**Task description**. Nothing but the lines from the one containing "810x514 pixels." through the end of the material should be restated, and each exactly.

**The data**.

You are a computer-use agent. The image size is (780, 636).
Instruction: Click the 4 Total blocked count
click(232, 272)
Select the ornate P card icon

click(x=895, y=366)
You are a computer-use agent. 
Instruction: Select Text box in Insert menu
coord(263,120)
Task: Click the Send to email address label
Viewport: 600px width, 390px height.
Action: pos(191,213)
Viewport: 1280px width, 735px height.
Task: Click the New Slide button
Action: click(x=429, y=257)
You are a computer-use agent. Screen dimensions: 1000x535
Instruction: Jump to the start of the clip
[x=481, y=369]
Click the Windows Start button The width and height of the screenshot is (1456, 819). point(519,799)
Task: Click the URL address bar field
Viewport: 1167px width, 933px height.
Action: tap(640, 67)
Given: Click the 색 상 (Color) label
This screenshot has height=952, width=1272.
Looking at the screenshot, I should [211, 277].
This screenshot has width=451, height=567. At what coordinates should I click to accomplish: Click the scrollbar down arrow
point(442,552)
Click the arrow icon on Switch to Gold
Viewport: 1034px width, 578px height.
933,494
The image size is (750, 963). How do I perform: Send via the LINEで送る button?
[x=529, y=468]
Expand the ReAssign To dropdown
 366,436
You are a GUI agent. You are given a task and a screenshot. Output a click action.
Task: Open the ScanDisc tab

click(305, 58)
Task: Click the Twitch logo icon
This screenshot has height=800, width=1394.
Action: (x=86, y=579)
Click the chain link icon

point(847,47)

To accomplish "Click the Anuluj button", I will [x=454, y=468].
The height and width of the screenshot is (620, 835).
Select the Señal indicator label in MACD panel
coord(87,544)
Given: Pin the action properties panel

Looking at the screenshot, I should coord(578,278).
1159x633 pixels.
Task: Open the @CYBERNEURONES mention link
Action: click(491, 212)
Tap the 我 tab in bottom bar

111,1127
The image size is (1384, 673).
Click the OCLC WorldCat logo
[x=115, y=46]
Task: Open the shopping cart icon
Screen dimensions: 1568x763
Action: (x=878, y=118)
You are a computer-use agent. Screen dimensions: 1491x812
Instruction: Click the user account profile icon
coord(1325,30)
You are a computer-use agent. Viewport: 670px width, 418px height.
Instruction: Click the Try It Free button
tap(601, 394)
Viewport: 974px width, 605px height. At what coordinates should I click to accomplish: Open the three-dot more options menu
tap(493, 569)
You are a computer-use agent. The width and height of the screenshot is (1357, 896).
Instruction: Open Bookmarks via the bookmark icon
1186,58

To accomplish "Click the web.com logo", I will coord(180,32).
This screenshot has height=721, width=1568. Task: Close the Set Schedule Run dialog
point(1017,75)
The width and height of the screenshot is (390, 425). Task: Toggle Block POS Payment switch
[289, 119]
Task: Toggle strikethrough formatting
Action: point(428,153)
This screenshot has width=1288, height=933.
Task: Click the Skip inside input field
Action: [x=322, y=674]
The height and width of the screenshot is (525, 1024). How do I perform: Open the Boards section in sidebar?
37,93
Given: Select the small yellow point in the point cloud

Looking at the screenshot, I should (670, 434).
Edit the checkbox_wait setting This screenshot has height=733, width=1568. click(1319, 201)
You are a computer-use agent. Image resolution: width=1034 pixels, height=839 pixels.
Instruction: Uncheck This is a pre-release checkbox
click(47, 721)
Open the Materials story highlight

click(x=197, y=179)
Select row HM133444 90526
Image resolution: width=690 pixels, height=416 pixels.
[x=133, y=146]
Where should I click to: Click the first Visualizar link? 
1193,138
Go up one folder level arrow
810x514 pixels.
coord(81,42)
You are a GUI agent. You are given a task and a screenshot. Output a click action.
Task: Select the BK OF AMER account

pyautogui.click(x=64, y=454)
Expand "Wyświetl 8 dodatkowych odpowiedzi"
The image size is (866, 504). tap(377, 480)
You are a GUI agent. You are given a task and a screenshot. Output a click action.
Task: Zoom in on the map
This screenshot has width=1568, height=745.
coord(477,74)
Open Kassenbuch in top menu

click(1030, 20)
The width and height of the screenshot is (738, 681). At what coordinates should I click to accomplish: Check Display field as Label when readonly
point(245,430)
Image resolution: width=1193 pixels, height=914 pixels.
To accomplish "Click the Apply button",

**Solution for this problem**.
810x514 pixels.
coord(81,42)
You are a GUI agent. You are given a task and a screenshot. Output a click action.
Task: Select the BK OF AMER account

pyautogui.click(x=64, y=454)
Expand "Wyświetl 8 dodatkowych odpowiedzi"
The image size is (866, 504). tap(377, 480)
You are a GUI agent. You are given a task and a screenshot. Output a click action.
Task: Zoom in on the map
This screenshot has width=1568, height=745.
coord(477,74)
Open Kassenbuch in top menu

click(1030, 20)
The width and height of the screenshot is (738, 681). At what coordinates should I click to accomplish: Check Display field as Label when readonly
point(245,430)
Image resolution: width=1193 pixels, height=914 pixels.
To accomplish "Click the Apply button",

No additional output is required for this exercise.